### Activity
Your task is to count the lines of the records that contain "senza". Answer with the number and nothing else.

(Stored data entries)
'''

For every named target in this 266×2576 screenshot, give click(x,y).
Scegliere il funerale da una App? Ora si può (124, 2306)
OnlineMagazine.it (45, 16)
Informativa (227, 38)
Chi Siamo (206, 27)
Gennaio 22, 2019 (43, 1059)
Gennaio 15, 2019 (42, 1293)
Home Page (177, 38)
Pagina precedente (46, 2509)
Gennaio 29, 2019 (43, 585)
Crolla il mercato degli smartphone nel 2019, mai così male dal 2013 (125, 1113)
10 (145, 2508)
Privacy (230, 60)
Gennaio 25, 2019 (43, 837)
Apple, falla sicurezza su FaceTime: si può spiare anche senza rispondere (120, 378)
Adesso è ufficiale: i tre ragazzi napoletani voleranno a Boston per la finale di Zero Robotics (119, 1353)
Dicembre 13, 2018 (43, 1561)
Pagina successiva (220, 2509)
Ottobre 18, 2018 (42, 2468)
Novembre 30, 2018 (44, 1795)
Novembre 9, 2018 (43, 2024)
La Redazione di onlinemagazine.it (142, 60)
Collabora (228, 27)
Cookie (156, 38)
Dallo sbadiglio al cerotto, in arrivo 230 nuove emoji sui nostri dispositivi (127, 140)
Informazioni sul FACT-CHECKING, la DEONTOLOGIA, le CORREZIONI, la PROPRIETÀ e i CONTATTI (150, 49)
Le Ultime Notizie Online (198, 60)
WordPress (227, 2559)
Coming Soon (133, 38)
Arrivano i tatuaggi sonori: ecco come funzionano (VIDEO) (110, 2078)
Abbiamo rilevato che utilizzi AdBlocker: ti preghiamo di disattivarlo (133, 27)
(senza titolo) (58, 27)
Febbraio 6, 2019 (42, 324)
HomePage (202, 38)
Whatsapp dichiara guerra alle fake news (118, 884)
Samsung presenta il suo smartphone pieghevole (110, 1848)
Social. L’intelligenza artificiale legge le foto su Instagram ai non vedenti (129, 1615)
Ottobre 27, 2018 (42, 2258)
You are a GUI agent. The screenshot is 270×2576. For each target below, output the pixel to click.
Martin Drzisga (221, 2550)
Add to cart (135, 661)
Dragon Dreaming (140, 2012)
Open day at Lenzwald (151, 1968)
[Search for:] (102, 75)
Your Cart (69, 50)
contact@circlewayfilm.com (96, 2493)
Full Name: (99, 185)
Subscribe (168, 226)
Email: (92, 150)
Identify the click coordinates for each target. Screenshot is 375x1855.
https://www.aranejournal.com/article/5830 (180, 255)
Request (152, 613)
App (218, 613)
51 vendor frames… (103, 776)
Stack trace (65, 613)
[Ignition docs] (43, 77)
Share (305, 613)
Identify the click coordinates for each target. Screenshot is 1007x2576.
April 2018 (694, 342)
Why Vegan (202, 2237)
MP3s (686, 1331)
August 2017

'''

### Exercise response
2